Go through the data below and repeat it exactly, skipping each picture.

BEGIN

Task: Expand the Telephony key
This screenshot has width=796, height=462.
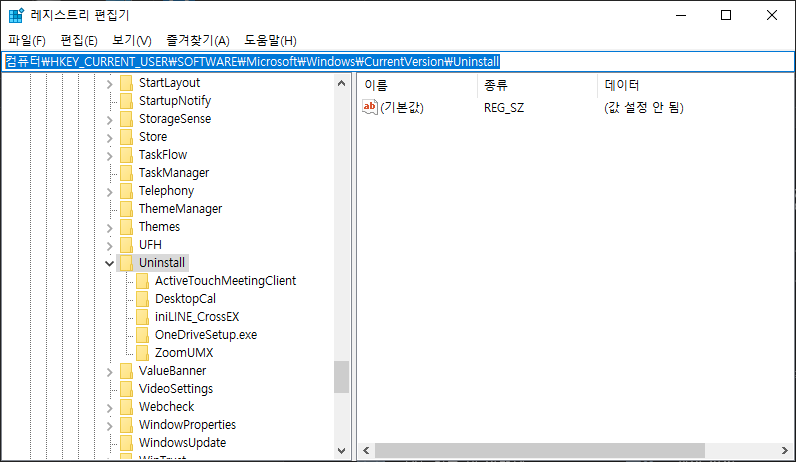Action: click(110, 191)
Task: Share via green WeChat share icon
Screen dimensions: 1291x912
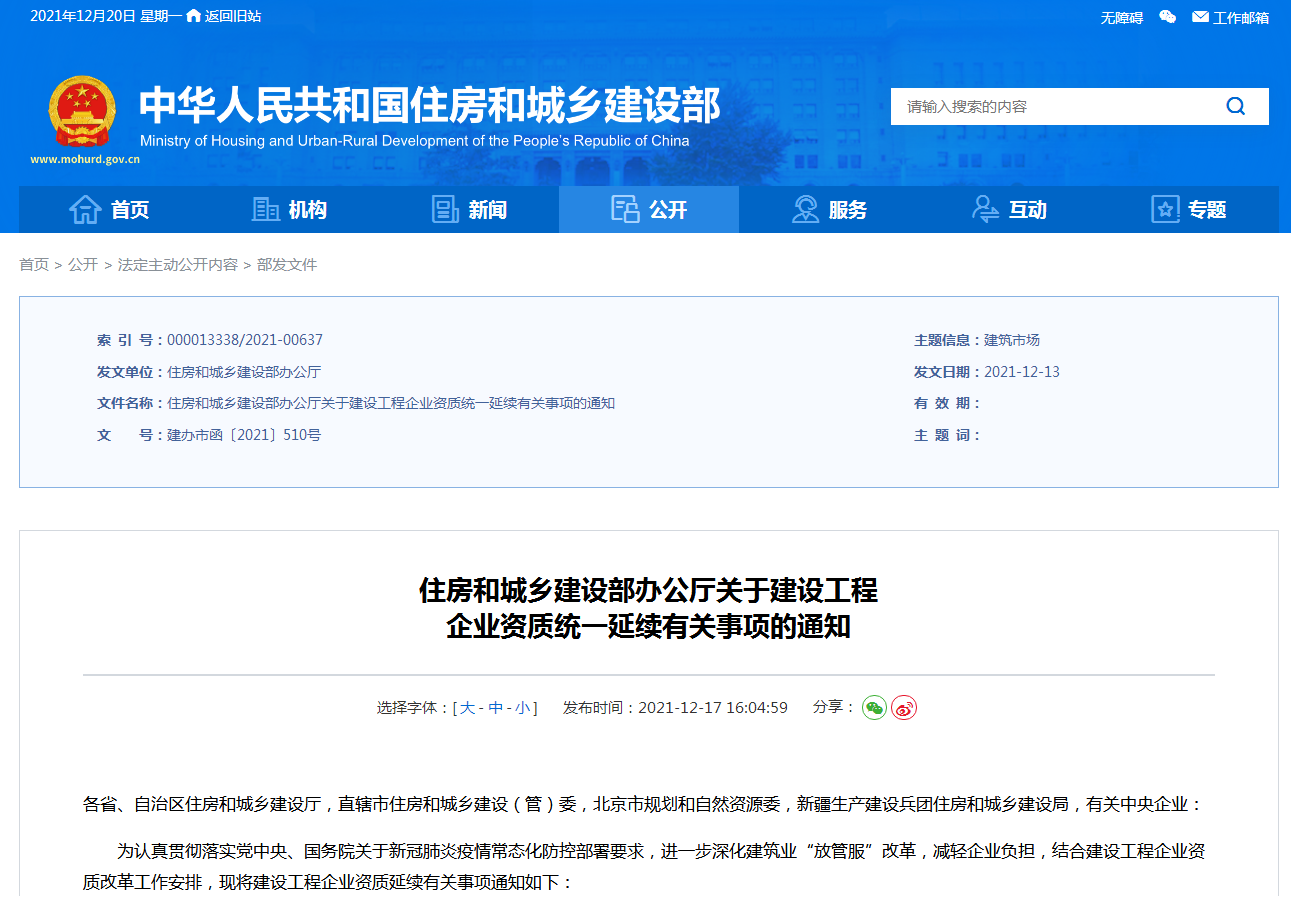Action: click(874, 708)
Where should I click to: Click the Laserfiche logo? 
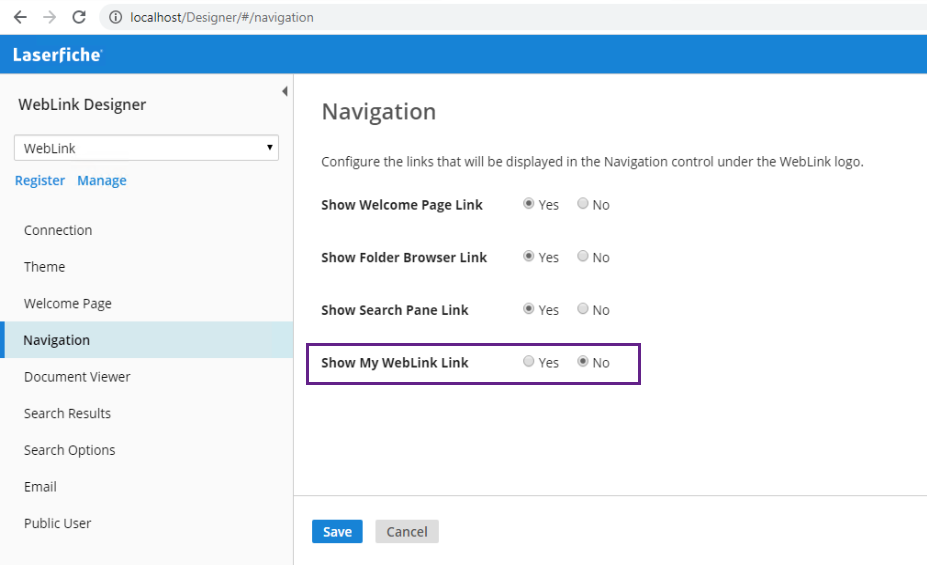click(57, 54)
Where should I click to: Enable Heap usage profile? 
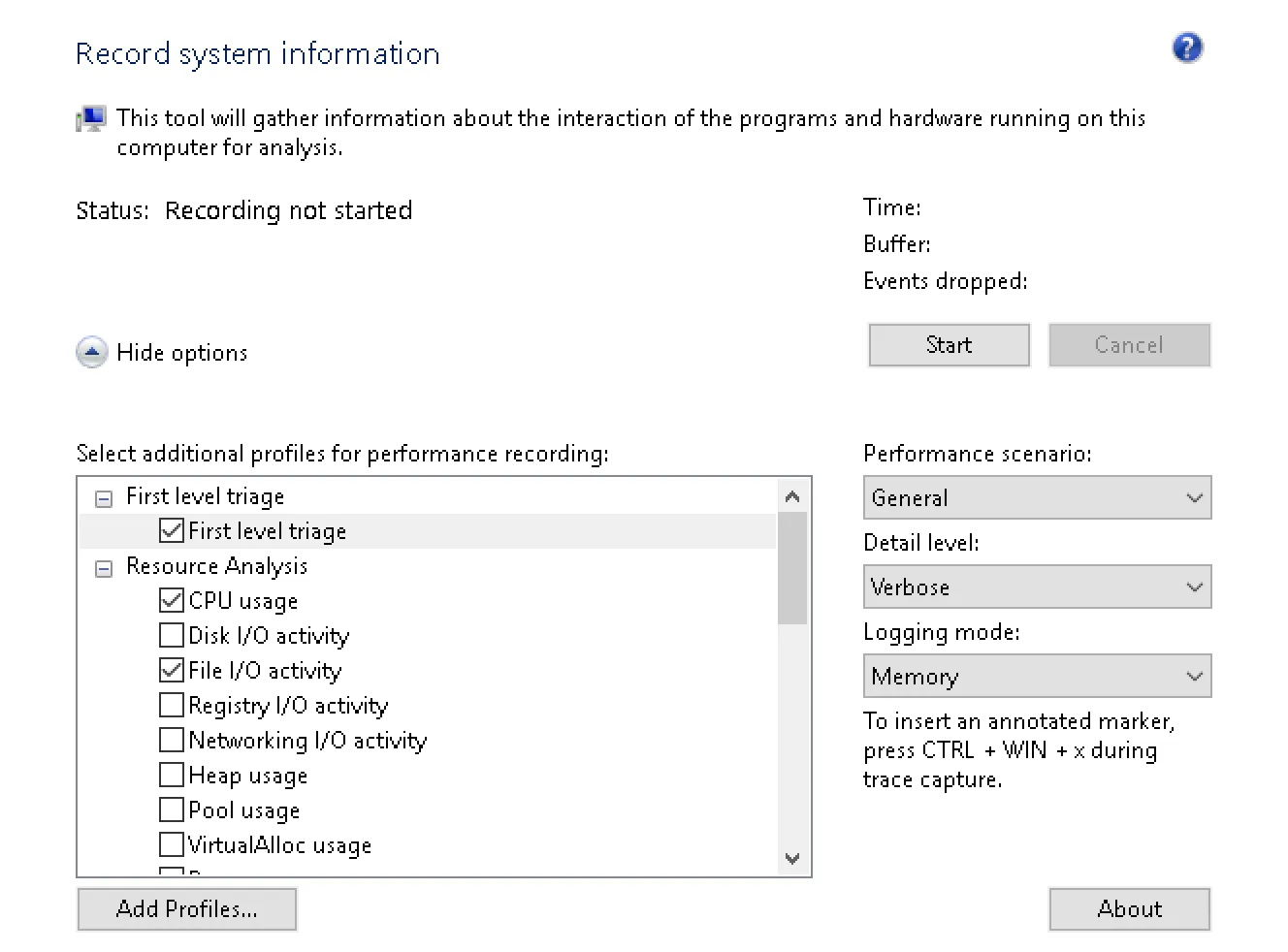click(172, 775)
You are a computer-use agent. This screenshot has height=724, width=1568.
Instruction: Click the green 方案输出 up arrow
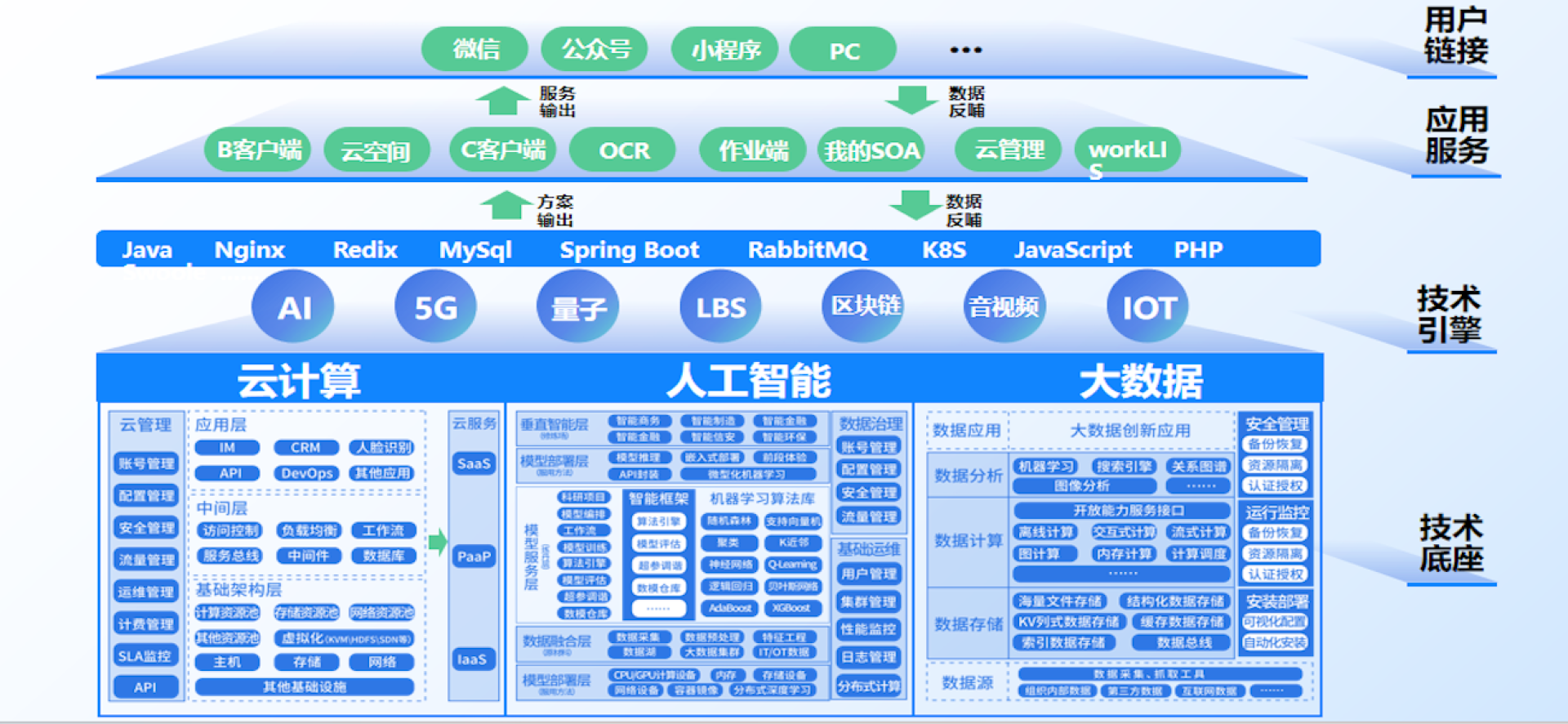click(x=506, y=205)
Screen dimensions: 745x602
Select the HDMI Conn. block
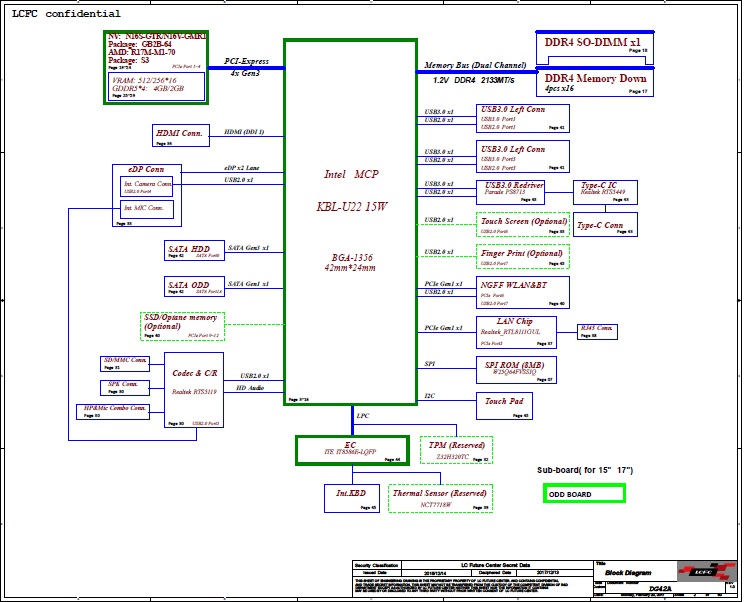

END

* TASK RESULT:
Task: Expand the Telephony key
This screenshot has width=796, height=462.
Action: click(110, 191)
Task: Share via green WeChat share icon
Screen dimensions: 1291x912
Action: click(874, 708)
Where should I click to: Click the Laserfiche logo? 
click(57, 54)
Where should I click to: Enable Heap usage profile? 
click(172, 775)
You are a computer-use agent. This screenshot has height=724, width=1568.
Instruction: Click the green 方案输出 up arrow
click(x=506, y=205)
Screen dimensions: 745x602
Select the HDMI Conn. block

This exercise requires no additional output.